So I have now been in my relationship for 3 1/2 months, the majority of that time being over long-distance.
This post is basically here to grade myself on how I am doing on maintaining myself and my independence throughout this process.
After a year of establishing ME as a whole and healthy individual, I thought it would be easy to just slip right into a relationship and maintain that same routine and state of mind.
It is not. I catch myself, more often than I would like to admit, slipping into a state of co-dependence again. Mr. Wonderful is an amazing man who loves to take care of me. There are times when I can take that for what it is, and then there are times when I feel myself relying on it....and that just cannot happen. It's one thing for him to say he can't wait to come back and help me fix things up around my house, it's another for me to let things go and not even TRY to do it myself because I'm depending on him to take care of it, just as an example.
The thing I am struggling the most with is the whole diet and exercise thing. Mr. Wonderful is a bit of a health nut and in perfect shape; ladies....I mean...PERFECT ;). Way before I met him, I was taking care of myself, staying in shape and eating right because I like the way it makes me feel. He loves me, loves my body...but my own insecurity took over at some point and started whispering things in my subconscious about how I needed to be "perfect". I fight it, a lot. The minute I start doing it to look good for him and not because I like how it feels and because I want to take care of myself, it becomes something else and that much harder to do. The mental leap is astronomical for someone like me who has always struggled with the psychological aspects of weight gain and loss (history of anorexia, etc). I must continue to concentrate on being healthy for myself or it will slip through my fingers. I've got to think about looking good for him as a nice bonus, not the goal.
Other than that, I have maintained my friendships at the same level that they existed before him. I still see my friends regularly for girls nights out and have never turned down a night out that I wouldn't have before. I'm still doing all the things that I'm passionate about, like exploring music, having nights out and nights in with my kids, trying new activities and things, and traveling. Life still feels fulfilling outside of the relationship. Work is going better than ever; I feel more inspired than I ever have, and I think my work is reflecting the fulfillment I have found.

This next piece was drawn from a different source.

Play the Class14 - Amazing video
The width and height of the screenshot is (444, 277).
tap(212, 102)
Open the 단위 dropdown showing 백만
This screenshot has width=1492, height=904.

I know things will change again once he is home (in HELLOOOO....34 days!!!) and we will be able to physically be together and fit a whole new routine into each other's schedules. But he is just as independent as I am, has his own group of friends who value his time as much as my friends value mine. He also has his own passions and interests that he can't wait to pursue. Some of those I'll be joining him for, others he'll do on his own. The goal is to be two happy and fulfilled individuals whose interests overlap at some points, spend time together when we can and as much as possible without losing ourselves in the process. I know it won't be perfect...nothing about this whole process has been...but I really do think I'm doing the best I can after being in such an unhealthy place for 12 long years (really, longer).

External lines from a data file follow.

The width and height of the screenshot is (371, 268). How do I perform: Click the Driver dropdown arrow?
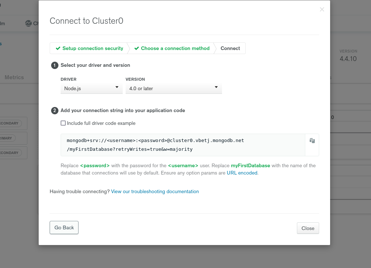(117, 87)
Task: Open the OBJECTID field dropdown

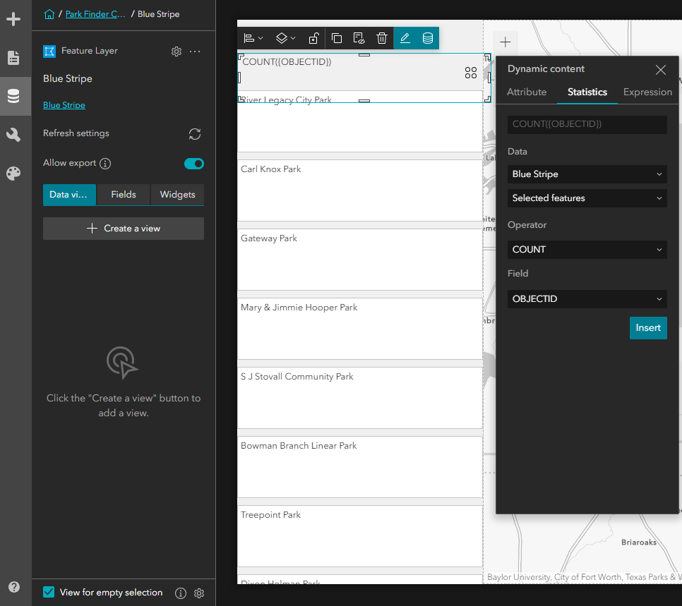Action: point(587,298)
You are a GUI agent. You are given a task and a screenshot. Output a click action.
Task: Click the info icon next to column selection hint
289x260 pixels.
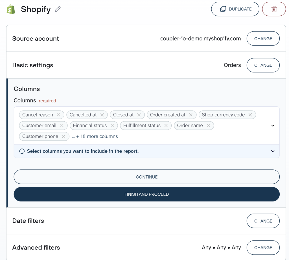pos(22,151)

There have been times when I have felt that being alone and still single would be easier. Everytime we have a really difficult disagreement or have to come to a compromise on something, I do somewhat miss the days of not having to "answer" to anyone. When decisions were just mine and I didn't have to think of anyone else's feelings or situation. Many times over the year that I was living alone, I would cringe when a friend couldn't go out because her husband didn't want her to, or she maybe felt guilty about being away from the family too much. Being happy about not answering to anyone but myself on my nights away from the kids became a way to help myself cope with being alone: I allowed it to become a "positive", and for good reason. Now I'm having trouble letting go of that. And make no mistake, I'm holding onto a little bit of it. I will always make my own decisions, while yes, being considerate of other's feelings and opinions, but if I want to do something and it's not hurting anyone, I'll do it.
But in the grand scheme of things, it's worth it. I love him, everything about him, and he loves me like no one ever has. Our love is truly special, one that doesn't come along often. I've come close to losing it more than once and I know that this is what I want. I can't wait to have him here in my life and see where that road takes us.